_Data for the task_:
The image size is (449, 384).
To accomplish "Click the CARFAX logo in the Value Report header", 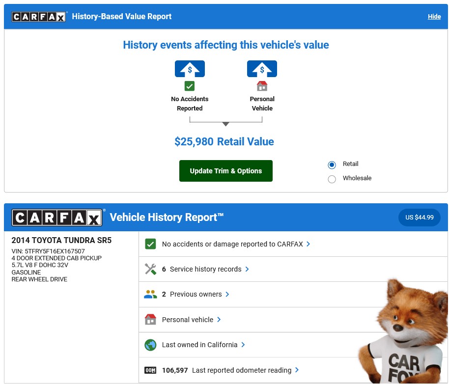I will tap(39, 17).
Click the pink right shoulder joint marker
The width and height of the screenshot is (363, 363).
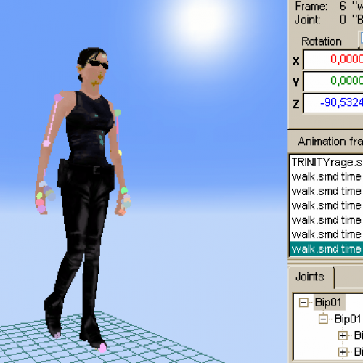(58, 97)
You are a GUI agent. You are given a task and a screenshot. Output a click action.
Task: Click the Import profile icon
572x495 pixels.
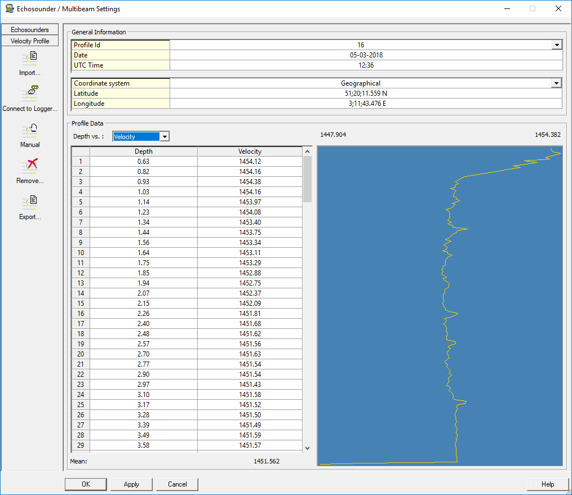pos(30,58)
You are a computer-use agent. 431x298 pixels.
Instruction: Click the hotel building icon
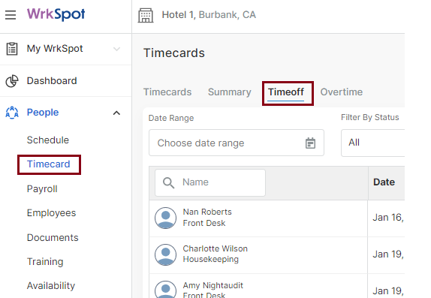tap(146, 15)
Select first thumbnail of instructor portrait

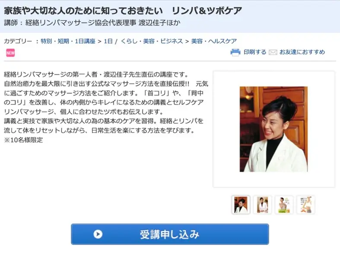click(241, 205)
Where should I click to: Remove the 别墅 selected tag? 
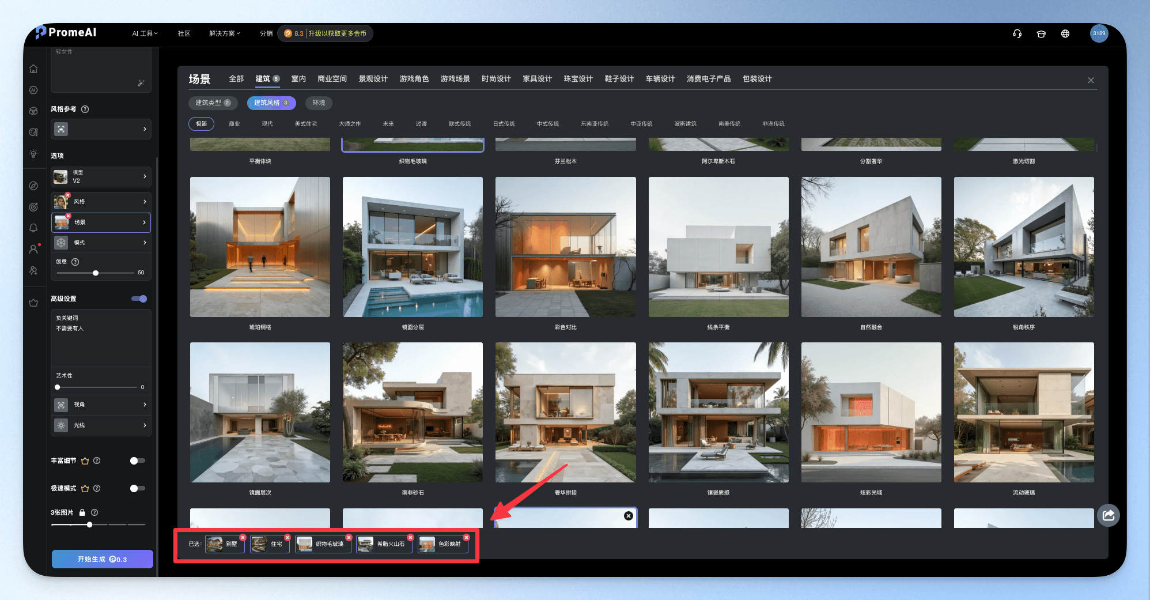coord(243,537)
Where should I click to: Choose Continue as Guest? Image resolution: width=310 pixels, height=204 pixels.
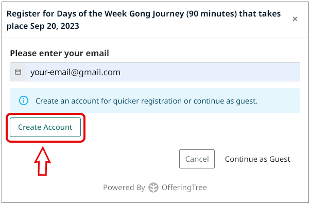tap(257, 159)
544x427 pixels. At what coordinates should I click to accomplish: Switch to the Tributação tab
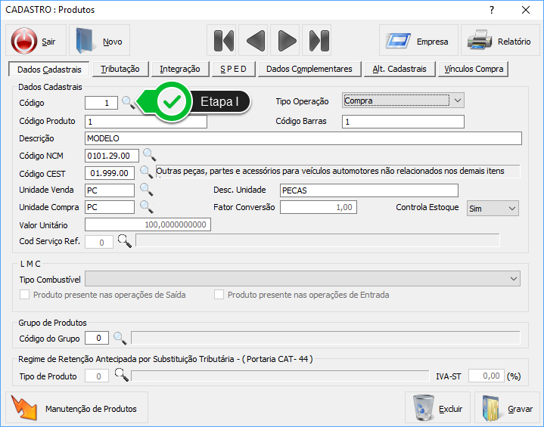(120, 70)
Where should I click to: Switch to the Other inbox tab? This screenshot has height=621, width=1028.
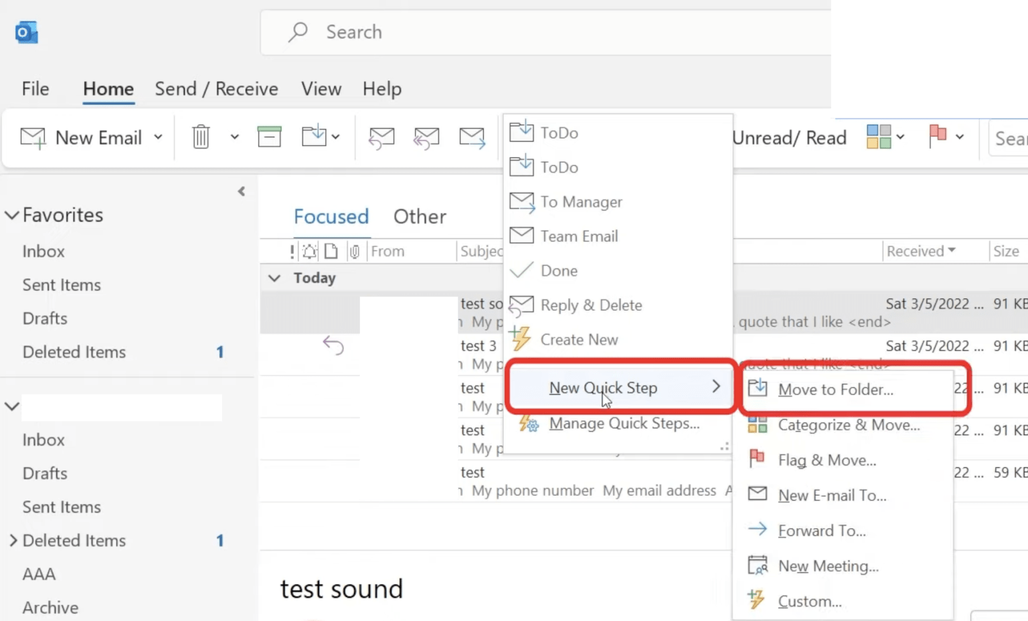420,216
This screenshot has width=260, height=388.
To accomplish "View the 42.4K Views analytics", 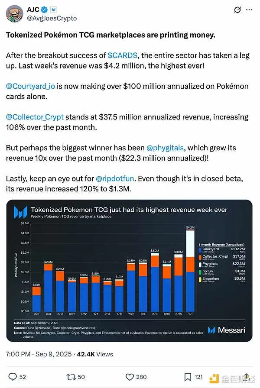I will (95, 354).
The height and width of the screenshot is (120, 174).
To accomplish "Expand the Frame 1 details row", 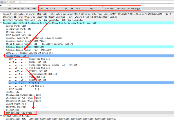I will click(1, 14).
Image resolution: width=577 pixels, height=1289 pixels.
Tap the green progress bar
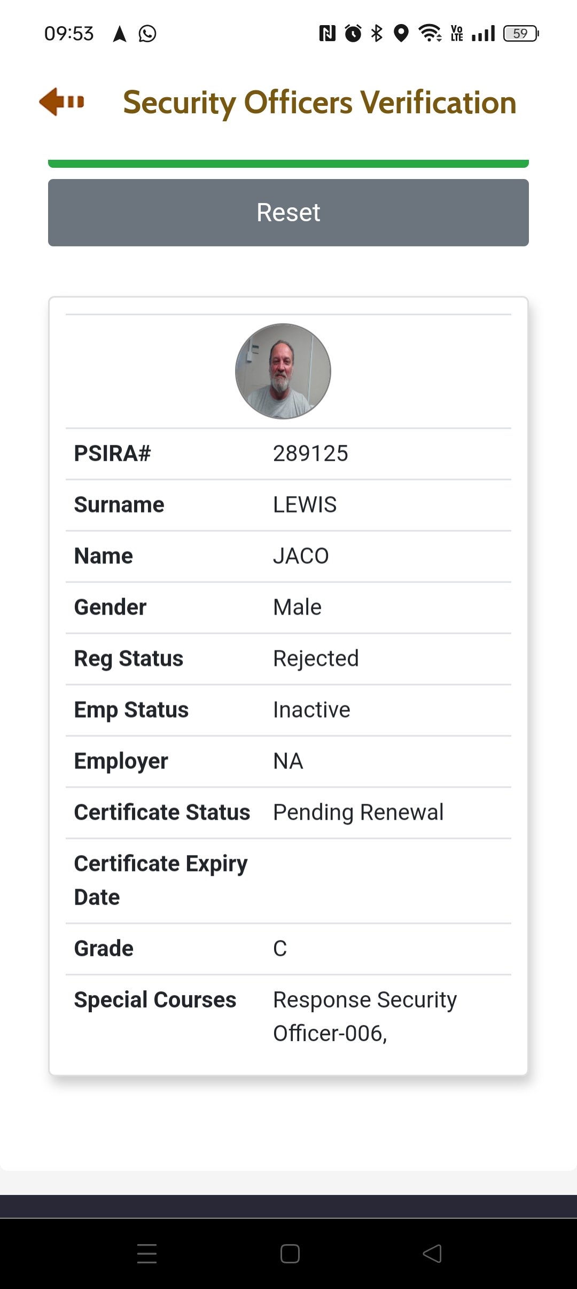click(x=289, y=164)
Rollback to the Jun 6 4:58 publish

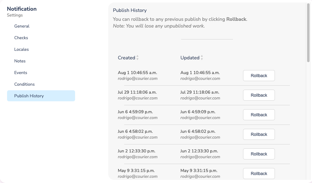[259, 134]
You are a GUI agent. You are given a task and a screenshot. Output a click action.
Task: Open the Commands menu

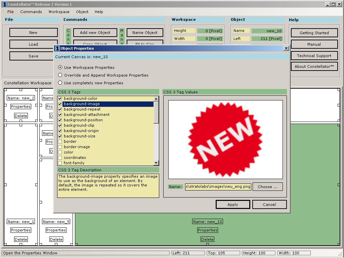tap(31, 12)
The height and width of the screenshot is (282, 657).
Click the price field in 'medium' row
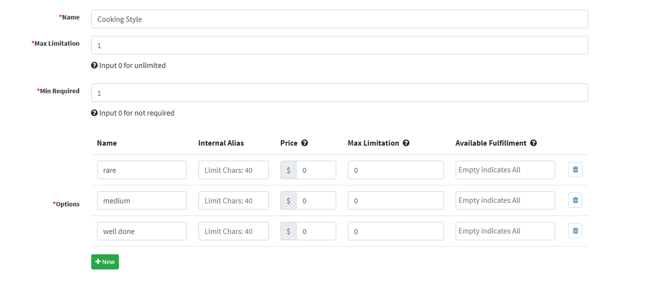pyautogui.click(x=316, y=200)
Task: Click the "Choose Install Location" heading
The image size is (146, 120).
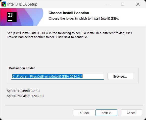Action: tap(69, 13)
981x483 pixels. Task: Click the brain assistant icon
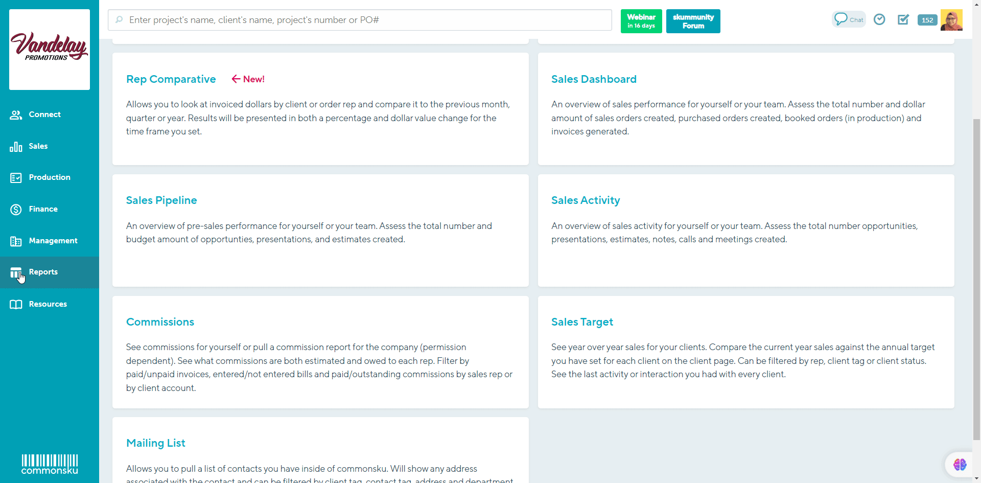[x=960, y=464]
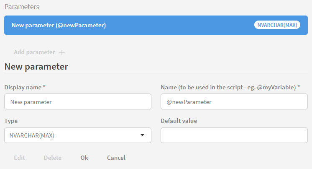Click the required asterisk after Display name

pos(44,87)
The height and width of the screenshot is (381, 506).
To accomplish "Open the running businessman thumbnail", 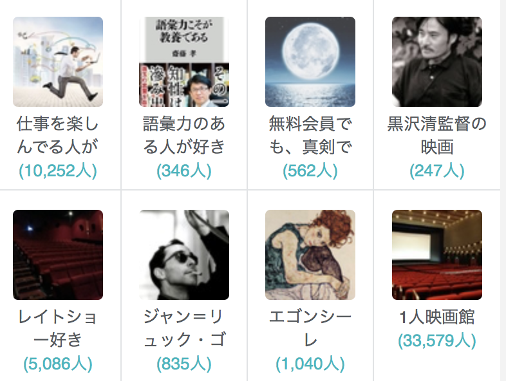I will point(58,62).
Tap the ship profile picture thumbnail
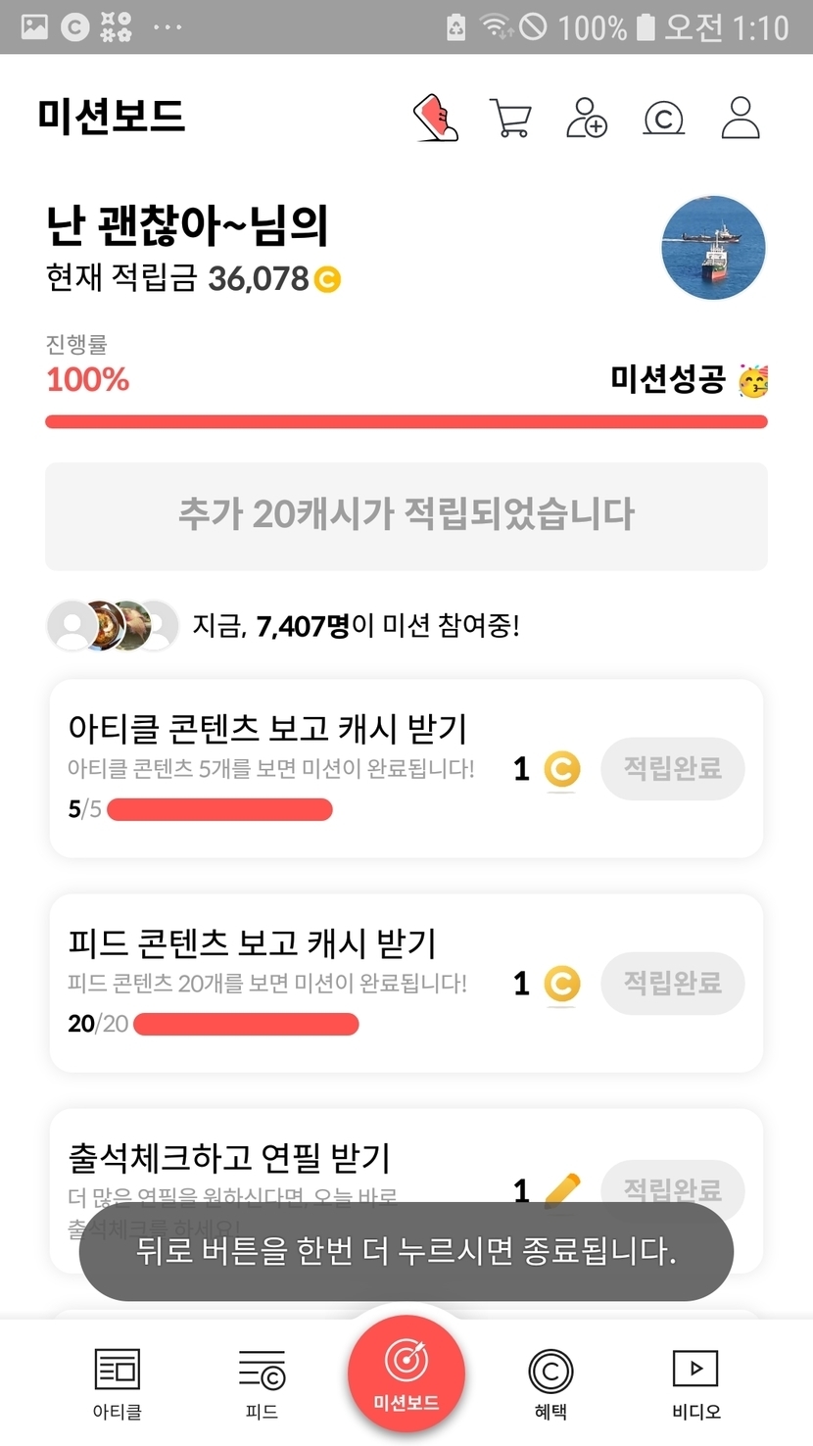The width and height of the screenshot is (813, 1446). 713,248
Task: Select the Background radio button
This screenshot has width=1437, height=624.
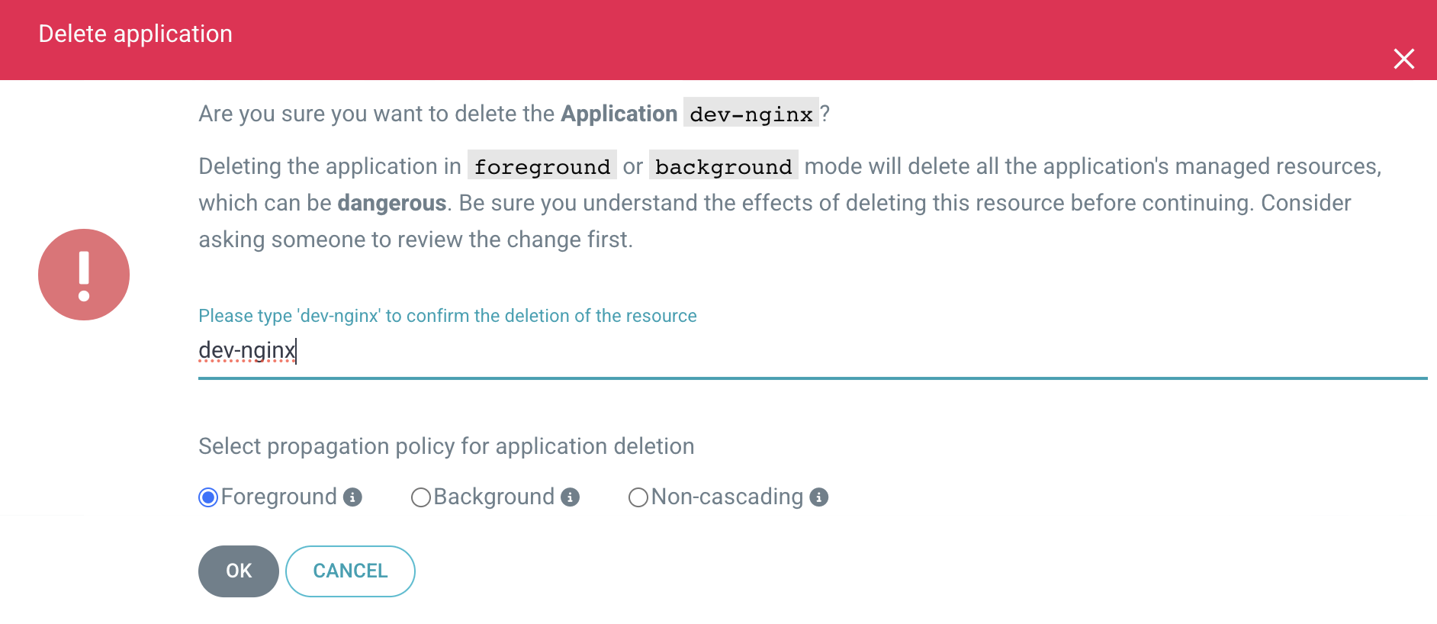Action: pyautogui.click(x=421, y=497)

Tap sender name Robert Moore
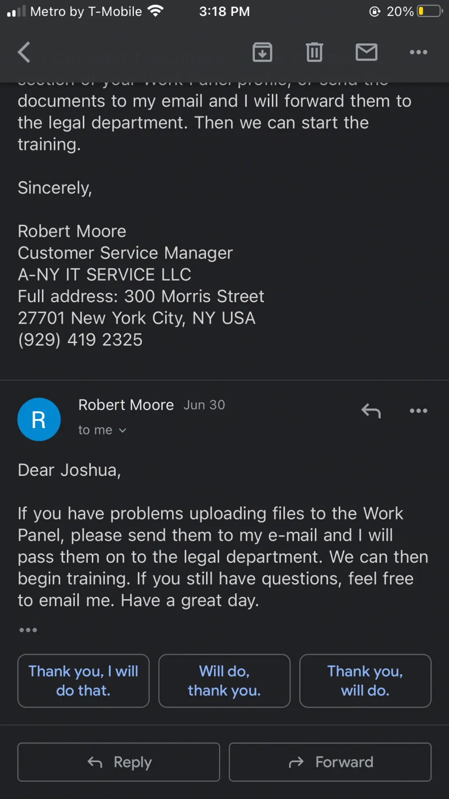126,404
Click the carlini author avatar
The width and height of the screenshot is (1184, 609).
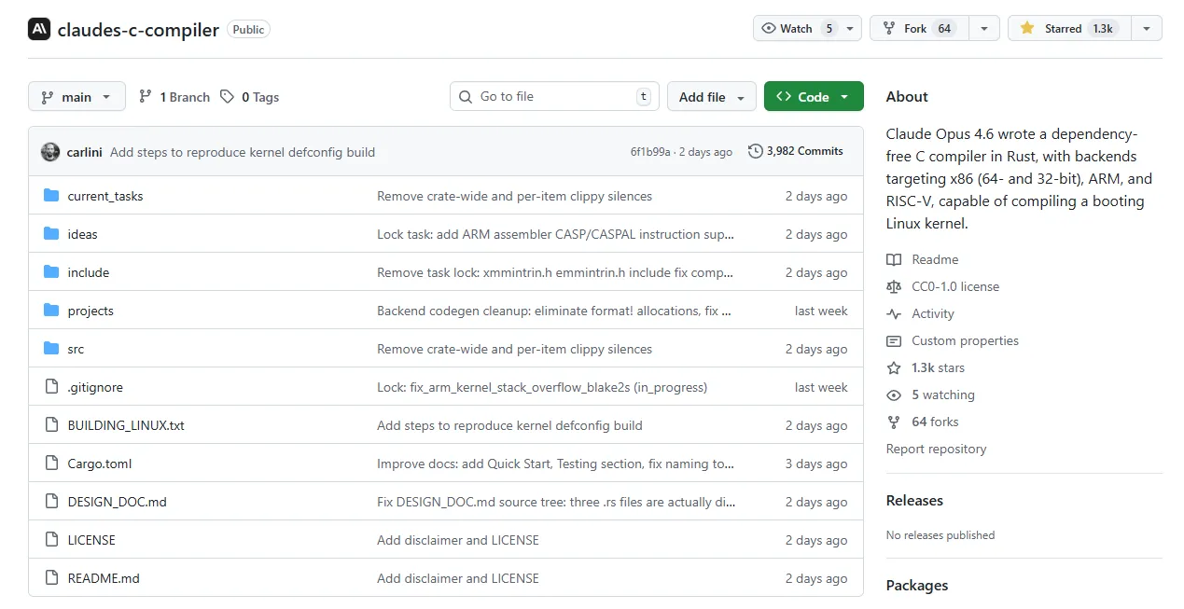point(50,152)
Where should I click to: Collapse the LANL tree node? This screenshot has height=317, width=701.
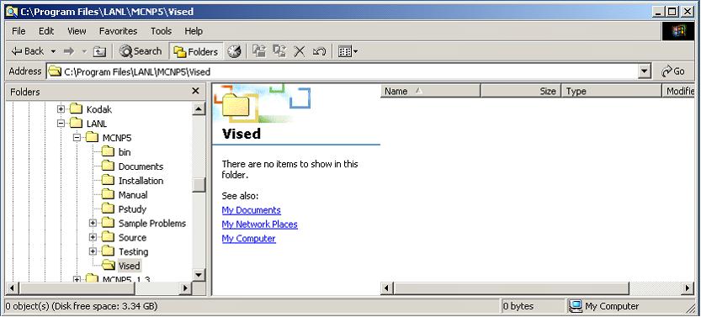61,124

_Required action_:
The lines to reproduce run from the line containing "Where should I click to: Collapse" through the last line of the records above, both included. Copy them exactly and drop the pictures.

_Task response_:
Where should I click to: Collapse the LANL tree node? This screenshot has height=317, width=701.
61,124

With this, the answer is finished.